**Work task:** Give back all of the data exactly as written.
----
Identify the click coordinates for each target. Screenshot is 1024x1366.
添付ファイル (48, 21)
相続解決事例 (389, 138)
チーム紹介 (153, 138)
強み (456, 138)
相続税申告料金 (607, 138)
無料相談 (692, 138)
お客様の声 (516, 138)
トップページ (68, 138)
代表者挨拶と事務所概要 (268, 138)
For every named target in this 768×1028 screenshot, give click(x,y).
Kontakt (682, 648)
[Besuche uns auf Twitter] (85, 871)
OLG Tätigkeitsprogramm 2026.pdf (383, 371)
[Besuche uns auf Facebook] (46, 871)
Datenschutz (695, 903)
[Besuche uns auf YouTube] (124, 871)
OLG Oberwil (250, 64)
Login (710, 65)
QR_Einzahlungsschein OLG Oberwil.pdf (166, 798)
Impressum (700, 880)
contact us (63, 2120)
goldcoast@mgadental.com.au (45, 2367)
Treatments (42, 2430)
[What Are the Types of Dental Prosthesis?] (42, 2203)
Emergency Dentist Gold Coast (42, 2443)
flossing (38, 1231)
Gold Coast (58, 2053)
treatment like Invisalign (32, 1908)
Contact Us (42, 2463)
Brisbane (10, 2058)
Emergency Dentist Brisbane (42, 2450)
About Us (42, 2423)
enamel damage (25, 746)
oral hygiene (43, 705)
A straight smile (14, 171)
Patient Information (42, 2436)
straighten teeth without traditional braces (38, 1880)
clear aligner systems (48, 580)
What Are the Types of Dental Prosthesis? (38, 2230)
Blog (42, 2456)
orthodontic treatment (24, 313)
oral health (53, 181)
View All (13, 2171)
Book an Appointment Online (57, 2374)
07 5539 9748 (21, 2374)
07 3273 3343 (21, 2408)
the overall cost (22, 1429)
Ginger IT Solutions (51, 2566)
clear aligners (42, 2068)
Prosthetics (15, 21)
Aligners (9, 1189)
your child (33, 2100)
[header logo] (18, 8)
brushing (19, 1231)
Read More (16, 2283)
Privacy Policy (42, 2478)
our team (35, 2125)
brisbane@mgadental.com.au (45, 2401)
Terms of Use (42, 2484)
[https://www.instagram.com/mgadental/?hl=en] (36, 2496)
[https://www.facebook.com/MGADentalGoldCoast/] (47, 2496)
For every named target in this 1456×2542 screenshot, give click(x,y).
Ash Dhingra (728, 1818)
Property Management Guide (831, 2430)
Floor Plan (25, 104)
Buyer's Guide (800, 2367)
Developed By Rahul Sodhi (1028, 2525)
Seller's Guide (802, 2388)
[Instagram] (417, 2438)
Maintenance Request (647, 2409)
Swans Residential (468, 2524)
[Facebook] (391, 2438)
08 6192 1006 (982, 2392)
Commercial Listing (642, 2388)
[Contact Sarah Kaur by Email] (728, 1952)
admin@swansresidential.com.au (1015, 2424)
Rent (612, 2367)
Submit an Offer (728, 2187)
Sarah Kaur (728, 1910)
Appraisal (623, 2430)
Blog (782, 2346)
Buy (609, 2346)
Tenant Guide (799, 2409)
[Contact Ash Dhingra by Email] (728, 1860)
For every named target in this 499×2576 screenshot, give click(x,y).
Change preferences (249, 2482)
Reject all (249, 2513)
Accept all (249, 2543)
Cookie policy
----
**Response to the task:**
Identify the click coordinates for each target. Screenshot is 1024x1366.
添付ファイル (48, 21)
相続解決事例 (389, 138)
チーム紹介 (153, 138)
強み (456, 138)
相続税申告料金 (607, 138)
無料相談 (692, 138)
お客様の声 (516, 138)
トップページ (68, 138)
代表者挨拶と事務所概要 (268, 138)
For every named target in this 768×1028 screenshot, give click(x,y).
Kontakt (682, 648)
[Besuche uns auf Twitter] (85, 871)
OLG Tätigkeitsprogramm 2026.pdf (383, 371)
[Besuche uns auf Facebook] (46, 871)
Datenschutz (695, 903)
[Besuche uns auf YouTube] (124, 871)
OLG Oberwil (250, 64)
Login (710, 65)
QR_Einzahlungsschein OLG Oberwil.pdf (166, 798)
Impressum (700, 880)
contact us (63, 2120)
goldcoast@mgadental.com.au (45, 2367)
Treatments (42, 2430)
[What Are the Types of Dental Prosthesis?] (42, 2203)
Emergency Dentist Gold Coast (42, 2443)
flossing (38, 1231)
Gold Coast (58, 2053)
treatment like Invisalign (32, 1908)
Contact Us (42, 2463)
Brisbane (10, 2058)
Emergency Dentist Brisbane (42, 2450)
About Us (42, 2423)
enamel damage (25, 746)
oral hygiene (43, 705)
A straight smile (14, 171)
Patient Information (42, 2436)
straighten teeth without traditional braces (38, 1880)
clear aligner systems (48, 580)
What Are the Types of Dental Prosthesis? (38, 2230)
Blog (42, 2456)
orthodontic treatment (24, 313)
oral health (53, 181)
View All (13, 2171)
Book an Appointment Online (57, 2374)
07 5539 9748 (21, 2374)
07 3273 3343 (21, 2408)
the overall cost (22, 1429)
Ginger IT Solutions (51, 2566)
clear aligners (42, 2068)
Prosthetics (15, 21)
Aligners (9, 1189)
your child (33, 2100)
[header logo] (18, 8)
brushing (19, 1231)
Read More (16, 2283)
Privacy Policy (42, 2478)
our team (35, 2125)
brisbane@mgadental.com.au (45, 2401)
Terms of Use (42, 2484)
[https://www.instagram.com/mgadental/?hl=en] (36, 2496)
[https://www.facebook.com/MGADentalGoldCoast/] (47, 2496)
For every named target in this 1456×2542 screenshot, give click(x,y).
Ash Dhingra (728, 1818)
Property Management Guide (831, 2430)
Floor Plan (25, 104)
Buyer's Guide (800, 2367)
Developed By Rahul Sodhi (1028, 2525)
Seller's Guide (802, 2388)
[Instagram] (417, 2438)
Maintenance Request (647, 2409)
Swans Residential (468, 2524)
[Facebook] (391, 2438)
08 6192 1006 (982, 2392)
Commercial Listing (642, 2388)
[Contact Sarah Kaur by Email] (728, 1952)
admin@swansresidential.com.au (1015, 2424)
Rent (612, 2367)
Submit an Offer (728, 2187)
Sarah Kaur (728, 1910)
Appraisal (623, 2430)
Blog (782, 2346)
Buy (609, 2346)
Tenant Guide (799, 2409)
[Contact Ash Dhingra by Email] (728, 1860)
For every named target in this 499×2576 screenshot, give click(x,y).
Change preferences (249, 2482)
Reject all (249, 2513)
Accept all (249, 2543)
Cookie policy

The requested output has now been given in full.